O comediante Leo Lins foi condenado a 8 anos de prisão e 300 mil reais em multas por fazer piadas consideradas desrespeitosas com minorias, debochando de velhos, gays, crianças com deformidades físicas, etc. An questão não é se as piadas que ele conta são adequadas, boas, edificantes ou até respeitosas, mas se o Estado tem o direito de determinar que tipo de piadas podem ser contadas. A meu ver, e para muitas pessoas que não se deixaram seduzir pelo discurso identitário, ser preso por contar piadas é o fundo do poço da justiça autoritária brasileira. Parece certo que Juca Chaves tinha mais liberdade criativa durante a ditadura militar dos anos 60 do que um comediante atualmente.

Eu já assisti vídeos curtos das apresentações desse comediante e nunca gostei, e apenas por isso não assistirei a um show seu. Não gosto das piadas, acho apelativas e, acima de tudo, sem graça. Ou seja: não faço sobre elas uma análise moral, acho que lhes falta graça, humor. Entretanto, é óbvio que ninguém é obrigado assistir, muito menos gostar deste tipo de espetáculo, porém prender e multar alguém por contar piadas é absurdo, inaceitável, imoral e inconstitucional!! Conte a piada que quiser, só vai rir quem achar graça. Se acham inadequado, façam como eu: ignorem. Mais ainda: a ideia de tratar as minorias atingidas pelos chistes como “coitadinhos” que precisam ser protegidos de piadas não os ajuda. Esse é um modelo “maternal” que protege às custas da infantilização, e isso impede a conquista da maturidade. Quem deseja ser maduro deve renunciar às proteções excepcionais e fortalecer seu ego, ao invés de tentar impedir os gracejos alheios. Repito: essas proibições e criminalizações fazem mal aos grupos minoritários. Aqueles sujeitos ou grupos que desejam ascender à posição de protagonista necessitam abandonar a posição de vítimas (mesmo quando o são).

Creio ter deixado claro que a minha defesa é em tese. Eu já assisti vídeos desse humorista e percebi que no seu show ele força a barra. Tipo: vou contar uma piada de negro, gay, velho, mulher, deformidades físicas ou sobre lésbicas só para causar, para dizer que faço o que eu quiser, que brinco com qualquer coisa. Para mim soa falso e forçado; portanto, sem graça. Apesar disso, jamais aceitaria que esse tipo de piada fosse proibida, exatamente porque essa perspectiva proibicionista é comprovadamente inútil. As piadas do Juca Chaves (“comi muito a senhora sua mãe”) eram “proibidas” na minha juventude, mas na escola todos sabíamos de cor e salteado todas as “proibidonas”.

MATERIAL:
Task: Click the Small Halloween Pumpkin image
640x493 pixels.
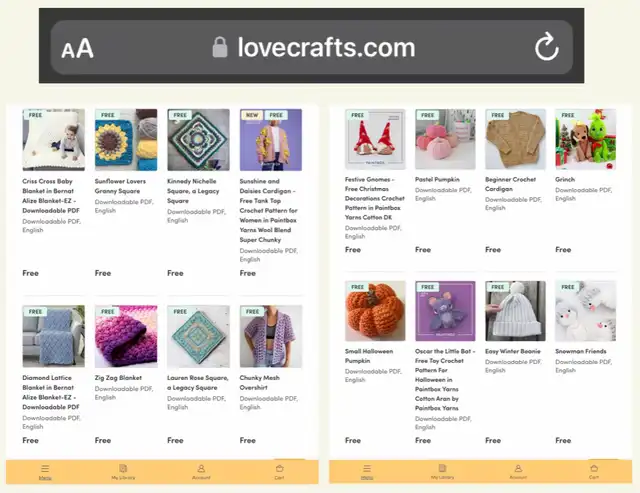Action: [x=375, y=311]
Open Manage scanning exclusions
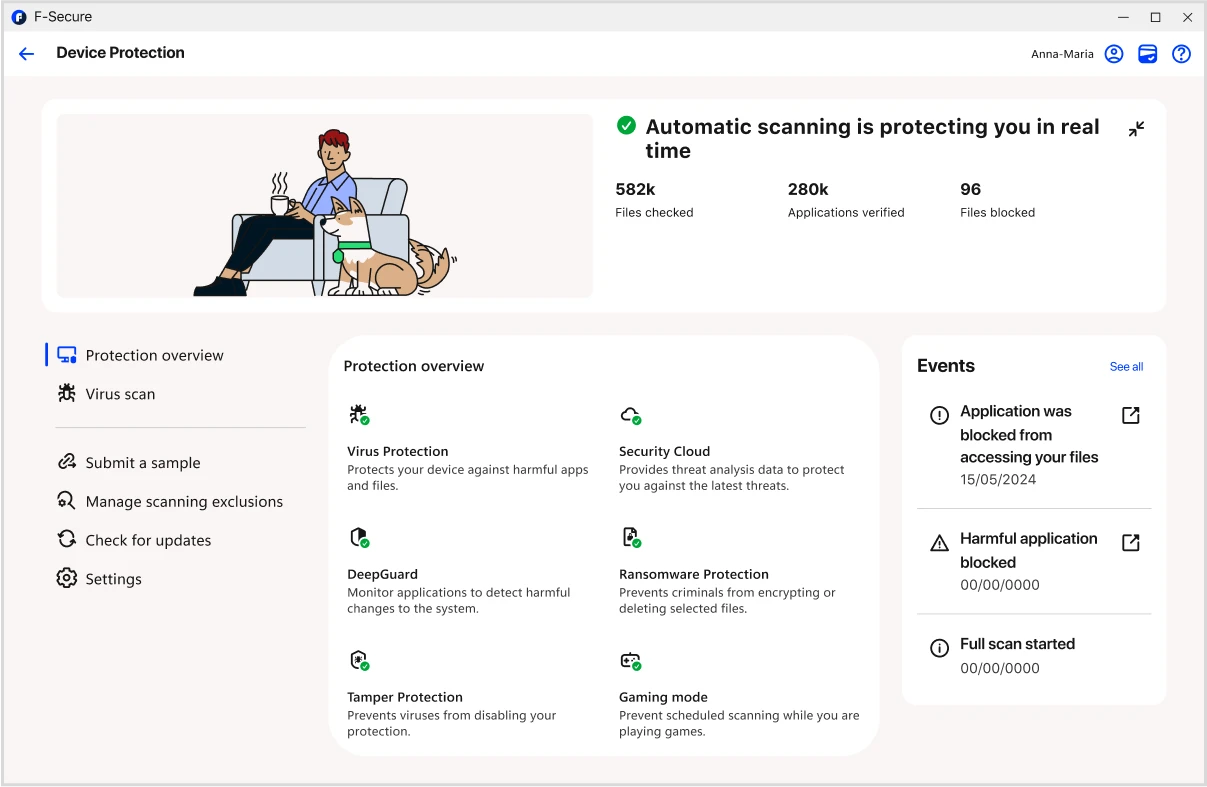 [x=184, y=501]
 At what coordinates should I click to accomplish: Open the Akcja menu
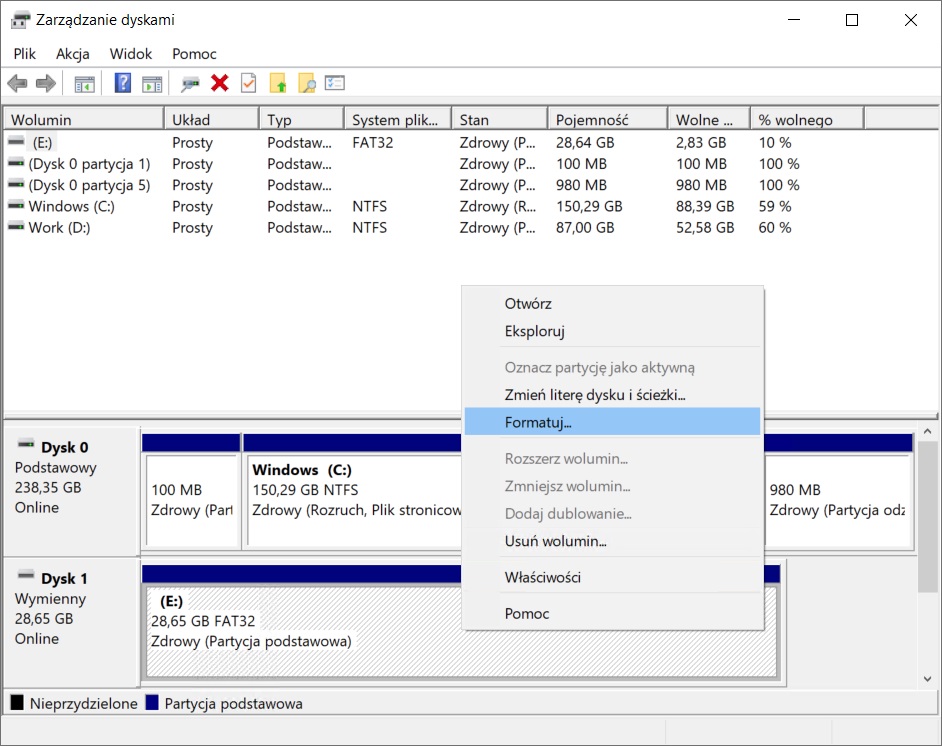(73, 54)
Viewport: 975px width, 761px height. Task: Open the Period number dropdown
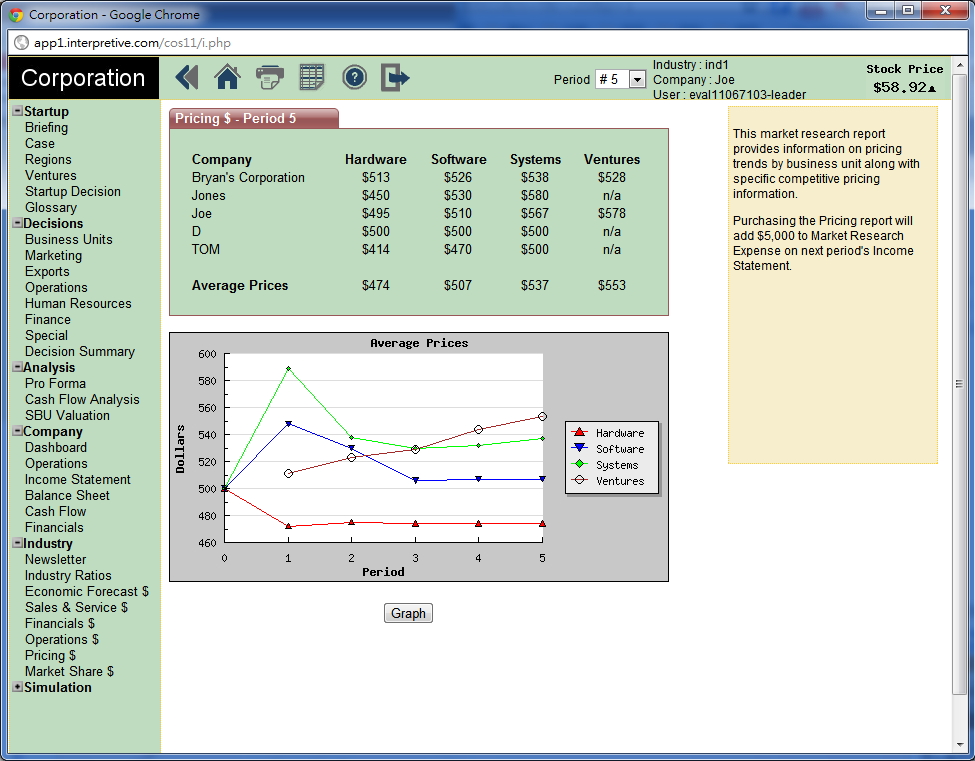coord(621,79)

LISTA DE TAREFAS:
A) Resuma o texto fornecido em duas frases.
B) De acordo com o texto fornecido, quem tinha mais liberdade criativa durante a ditadura militar dos anos 60 do que um comediante atualmente?

EXERCÍCIO RESOLVIDO:
A) O texto fornecido relata a condenação do comediante Leo Lins a 8 anos de prisão e 300 mil reais em multas por piadas consideradas desrespeitosas com minorias e classifica a prisão por contar piadas como o fundo do poço da justiça autoritária brasileira. Mesmo achando essas piadas forçadas e sem graça, o texto defende que elas não sejam proibidas, pois as criminalizações fazem mal aos grupos minoritários e a perspectiva proibicionista é inútil.

B) Juca Chaves.